Planejamento Espacial Marinho chega ao Sudeste e amplia a gestão da Amazônia Azul
A Marinha do Brasil e o Ministério do Meio Ambiente e Mudança do Clima iniciaram a fase Sudeste do Planejamento Espacial Marinho (PEM), principal instrumento de organização e governança do espaço oceânico brasileiro. Financiado pelo Banco Nacional de Desenvolvimento Econômico e Social (BNDES) e conduzido pelo Consórcio Sudeste Azul, o projeto abrange 42% da Amazônia Azul, incluindo áreas estratégicas como a Elevação do Rio Grande e o Arquipélago de Trindade e Martim Vaz, reforçando o compromisso nacional com a Economia Azul e a sustentabilidade marítima.
O Planejamento Espacial Marinho (PEM) é o principal instrumento de governança oceânica do Brasil, responsável por ordenar o uso dos 5,7 milhões de km² da Amazônia Azul — espaço marítimo sob jurisdição nacional. A fase Sudeste do projeto é financiada pelo Banco Nacional de Desenvolvimento Econômico e Social (BNDES), por meio do Fundo de Estruturação de Projetos (FEP), e conduzida pelo Consórcio Sudeste Azul, formado pela Fundação Getulio Vargas (FGV) e pela EnvironPact Sustentabilidade e Resiliência.
Com duração prevista de três anos, o projeto abrangerá 42% da Amazônia Azul, incluindo áreas marítimas de grande relevância científica e econômica, como a Elevação do Rio Grande e o Arquipélago de Trindade e Martim Vaz. A meta é compatibilizar atividades como pesca, transporte marítimo, energia eólica, exploração mineral e turismo náutico, garantindo que todas coexistam de forma planejada, segura e sustentável.

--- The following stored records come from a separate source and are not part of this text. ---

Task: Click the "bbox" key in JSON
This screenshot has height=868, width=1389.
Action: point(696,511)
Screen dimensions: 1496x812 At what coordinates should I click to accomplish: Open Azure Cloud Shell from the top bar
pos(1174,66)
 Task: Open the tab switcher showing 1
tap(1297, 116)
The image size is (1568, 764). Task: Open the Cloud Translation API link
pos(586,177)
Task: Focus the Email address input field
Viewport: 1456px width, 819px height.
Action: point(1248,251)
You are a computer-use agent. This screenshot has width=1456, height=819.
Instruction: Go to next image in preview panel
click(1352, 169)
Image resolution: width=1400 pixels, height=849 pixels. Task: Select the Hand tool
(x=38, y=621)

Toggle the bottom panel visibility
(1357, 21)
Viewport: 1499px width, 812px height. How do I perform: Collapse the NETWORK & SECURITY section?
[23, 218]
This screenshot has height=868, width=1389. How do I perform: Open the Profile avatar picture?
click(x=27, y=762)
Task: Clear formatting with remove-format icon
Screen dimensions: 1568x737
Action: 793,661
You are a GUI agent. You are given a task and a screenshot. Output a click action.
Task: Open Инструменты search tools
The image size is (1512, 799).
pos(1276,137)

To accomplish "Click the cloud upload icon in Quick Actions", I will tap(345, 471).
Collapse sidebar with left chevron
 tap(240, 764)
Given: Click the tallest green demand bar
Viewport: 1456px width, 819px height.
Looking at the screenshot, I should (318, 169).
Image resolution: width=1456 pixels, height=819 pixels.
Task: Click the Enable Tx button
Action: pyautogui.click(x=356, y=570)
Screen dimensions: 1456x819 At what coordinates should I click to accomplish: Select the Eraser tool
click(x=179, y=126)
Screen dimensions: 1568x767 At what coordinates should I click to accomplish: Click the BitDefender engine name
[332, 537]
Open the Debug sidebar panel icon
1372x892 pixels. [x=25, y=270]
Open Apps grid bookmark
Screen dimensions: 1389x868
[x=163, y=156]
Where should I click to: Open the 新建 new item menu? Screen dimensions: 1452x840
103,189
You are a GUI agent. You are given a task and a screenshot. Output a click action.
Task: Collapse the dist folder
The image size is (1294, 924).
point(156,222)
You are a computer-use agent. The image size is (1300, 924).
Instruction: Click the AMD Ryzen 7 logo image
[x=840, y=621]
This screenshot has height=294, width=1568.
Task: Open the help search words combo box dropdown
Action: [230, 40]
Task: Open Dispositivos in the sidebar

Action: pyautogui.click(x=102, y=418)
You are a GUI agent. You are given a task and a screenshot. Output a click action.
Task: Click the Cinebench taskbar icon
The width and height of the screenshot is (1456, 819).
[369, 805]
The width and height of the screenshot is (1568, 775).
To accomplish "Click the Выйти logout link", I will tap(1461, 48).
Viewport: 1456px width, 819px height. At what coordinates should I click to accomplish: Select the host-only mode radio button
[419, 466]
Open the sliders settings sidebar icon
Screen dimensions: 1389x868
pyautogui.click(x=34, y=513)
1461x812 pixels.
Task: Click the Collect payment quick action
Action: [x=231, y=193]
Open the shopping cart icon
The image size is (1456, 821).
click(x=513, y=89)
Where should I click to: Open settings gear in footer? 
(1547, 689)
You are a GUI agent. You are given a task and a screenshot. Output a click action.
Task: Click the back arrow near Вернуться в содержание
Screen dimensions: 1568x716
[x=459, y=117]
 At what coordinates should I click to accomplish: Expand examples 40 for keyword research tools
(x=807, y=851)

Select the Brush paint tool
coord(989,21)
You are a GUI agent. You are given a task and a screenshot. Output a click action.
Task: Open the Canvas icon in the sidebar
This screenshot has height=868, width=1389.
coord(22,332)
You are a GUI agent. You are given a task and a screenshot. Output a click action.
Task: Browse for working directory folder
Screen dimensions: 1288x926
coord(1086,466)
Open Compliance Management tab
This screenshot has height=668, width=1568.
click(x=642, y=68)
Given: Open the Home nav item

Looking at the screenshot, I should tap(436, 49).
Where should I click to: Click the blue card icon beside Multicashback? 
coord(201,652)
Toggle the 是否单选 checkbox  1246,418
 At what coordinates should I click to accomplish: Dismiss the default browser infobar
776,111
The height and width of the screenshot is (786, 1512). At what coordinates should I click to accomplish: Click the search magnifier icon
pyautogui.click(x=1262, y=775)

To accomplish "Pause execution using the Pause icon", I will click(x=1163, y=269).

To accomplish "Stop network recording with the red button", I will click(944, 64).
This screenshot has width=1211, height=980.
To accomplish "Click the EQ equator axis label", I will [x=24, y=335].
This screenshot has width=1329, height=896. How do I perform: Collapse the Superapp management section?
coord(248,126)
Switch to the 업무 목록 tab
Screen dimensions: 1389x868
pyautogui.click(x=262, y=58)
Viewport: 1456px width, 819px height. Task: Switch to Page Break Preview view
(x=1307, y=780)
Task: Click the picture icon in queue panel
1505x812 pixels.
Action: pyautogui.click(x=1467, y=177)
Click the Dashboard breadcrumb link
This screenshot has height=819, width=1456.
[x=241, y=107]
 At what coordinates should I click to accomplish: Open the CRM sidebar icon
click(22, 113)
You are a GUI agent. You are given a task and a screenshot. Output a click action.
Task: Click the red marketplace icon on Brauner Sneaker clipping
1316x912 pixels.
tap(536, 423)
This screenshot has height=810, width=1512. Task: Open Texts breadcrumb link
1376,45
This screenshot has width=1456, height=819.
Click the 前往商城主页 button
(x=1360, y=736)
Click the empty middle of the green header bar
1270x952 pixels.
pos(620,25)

Sustentabilidade e Economia Azul
A expansão do PEM ao Sudeste reforça o compromisso do Brasil com a sustentabilidade dos ecossistemas marinhos e o fortalecimento da Economia Azul, conceito que integra o desenvolvimento econômico à preservação ambiental dos oceanos. Segundo o Contra-Almirante Ricardo Jaques Ferreira, Secretário da Comissão Interministerial para os Recursos do Mar (CIRM), “o mar está em tudo — da pesca ao turismo — e é fundamental que essas atividades sejam organizadas para garantir equilíbrio ambiental e justiça social”.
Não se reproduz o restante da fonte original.